[start of RECORDS SHOWN]
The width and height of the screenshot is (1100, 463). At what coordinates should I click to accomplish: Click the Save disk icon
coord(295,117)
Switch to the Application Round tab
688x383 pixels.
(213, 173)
[end of RECORDS SHOWN]
- EXERCISE TASK: Can you render every line of the rows above as a Markdown table with the columns n and Line, numbering the lines and leaving out any blank ones?

- FULL ANSWER:
| n | Line |
|---|---|
| 1 | The width and height of the screenshot is (1100, 463). At what coordinates should I click to accomplish: Click the Save disk icon |
| 2 | coord(295,117) |
| 3 | Switch to the Application Round tab |
| 4 | 688x383 pixels. |
| 5 | (213, 173) |